男装した伯爵令嬢ですが、大公殿下にプロポーズされました

それは説明できないので、曖昧に笑ってやり過ごす。

最初は生意気だったエドガーを、今は可愛く思っていた。

ビーンシュトック家の方が爵位が上なのに、こうして慕われると、弟ができた気分になる。

それでつい、彼の赤茶の髪を撫でたら、まだあどけなさを残す十三歳の少年の頬に、薄っすらと赤みが差した。

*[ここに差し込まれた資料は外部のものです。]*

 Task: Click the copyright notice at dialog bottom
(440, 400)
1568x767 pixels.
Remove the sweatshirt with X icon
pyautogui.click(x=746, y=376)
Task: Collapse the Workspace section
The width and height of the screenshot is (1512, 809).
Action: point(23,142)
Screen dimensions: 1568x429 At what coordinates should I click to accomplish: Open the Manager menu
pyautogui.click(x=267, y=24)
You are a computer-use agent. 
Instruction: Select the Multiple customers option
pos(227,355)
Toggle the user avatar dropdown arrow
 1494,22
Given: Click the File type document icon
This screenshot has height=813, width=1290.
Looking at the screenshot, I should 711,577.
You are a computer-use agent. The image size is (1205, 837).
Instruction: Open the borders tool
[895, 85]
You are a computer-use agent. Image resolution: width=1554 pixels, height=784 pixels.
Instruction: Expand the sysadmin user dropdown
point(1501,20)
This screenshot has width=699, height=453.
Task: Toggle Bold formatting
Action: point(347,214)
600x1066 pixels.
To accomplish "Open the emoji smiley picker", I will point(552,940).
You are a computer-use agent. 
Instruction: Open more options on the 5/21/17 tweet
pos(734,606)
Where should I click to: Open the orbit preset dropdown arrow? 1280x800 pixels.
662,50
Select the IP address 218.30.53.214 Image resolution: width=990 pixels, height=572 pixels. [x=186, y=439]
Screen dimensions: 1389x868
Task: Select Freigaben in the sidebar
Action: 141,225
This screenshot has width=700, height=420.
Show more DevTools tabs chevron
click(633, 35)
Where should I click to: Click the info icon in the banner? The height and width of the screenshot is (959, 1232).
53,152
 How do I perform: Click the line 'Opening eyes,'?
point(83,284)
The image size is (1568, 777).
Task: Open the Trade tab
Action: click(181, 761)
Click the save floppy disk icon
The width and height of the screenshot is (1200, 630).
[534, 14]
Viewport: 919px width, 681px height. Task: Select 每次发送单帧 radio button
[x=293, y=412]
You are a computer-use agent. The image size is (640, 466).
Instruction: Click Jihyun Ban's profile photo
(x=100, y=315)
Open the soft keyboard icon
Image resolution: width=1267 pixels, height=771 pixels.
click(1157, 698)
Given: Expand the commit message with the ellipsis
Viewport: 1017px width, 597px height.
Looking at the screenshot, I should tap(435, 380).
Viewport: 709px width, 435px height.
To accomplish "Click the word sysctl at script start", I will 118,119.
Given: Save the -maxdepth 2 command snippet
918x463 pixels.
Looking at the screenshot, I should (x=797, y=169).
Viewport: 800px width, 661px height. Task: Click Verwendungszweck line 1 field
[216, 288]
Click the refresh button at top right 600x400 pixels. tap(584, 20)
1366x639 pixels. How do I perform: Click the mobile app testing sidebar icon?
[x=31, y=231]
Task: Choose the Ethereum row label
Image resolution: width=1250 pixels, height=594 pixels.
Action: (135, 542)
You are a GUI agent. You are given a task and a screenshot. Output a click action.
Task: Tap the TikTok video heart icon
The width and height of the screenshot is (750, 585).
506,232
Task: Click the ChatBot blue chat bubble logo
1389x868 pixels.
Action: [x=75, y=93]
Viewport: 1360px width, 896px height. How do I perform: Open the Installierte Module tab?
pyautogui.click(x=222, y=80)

「そうだ、ステファン殿を是非、父上に紹介させて下さい!」


エドガーは私の腕を引っ張り、歩き出す。

私は慌てて空の皿とフォークを、側にいた使用人に渡し、ついていく。

しかし、ホールの真ん中まで来て、遠くに父親を見つけた様子のエドガーが足を止めた。


「すみません、今は取り込み中のようで……」


エドガーの視線を追うと、その先には殿下を取り巻く貴族たちの姿があった。

先ほどよりは大分、混雑が解消されているが、殿下はまだ十人ほどの貴族に囲まれていた。

その中にエドガーと同じ、赤茶の髪をした紳士がいる。あの人がビーンシュトック侯爵なのだろう。

侯爵は私と同じくらいの年頃の娘を連れていて、大公殿下に挨拶させている様子だった。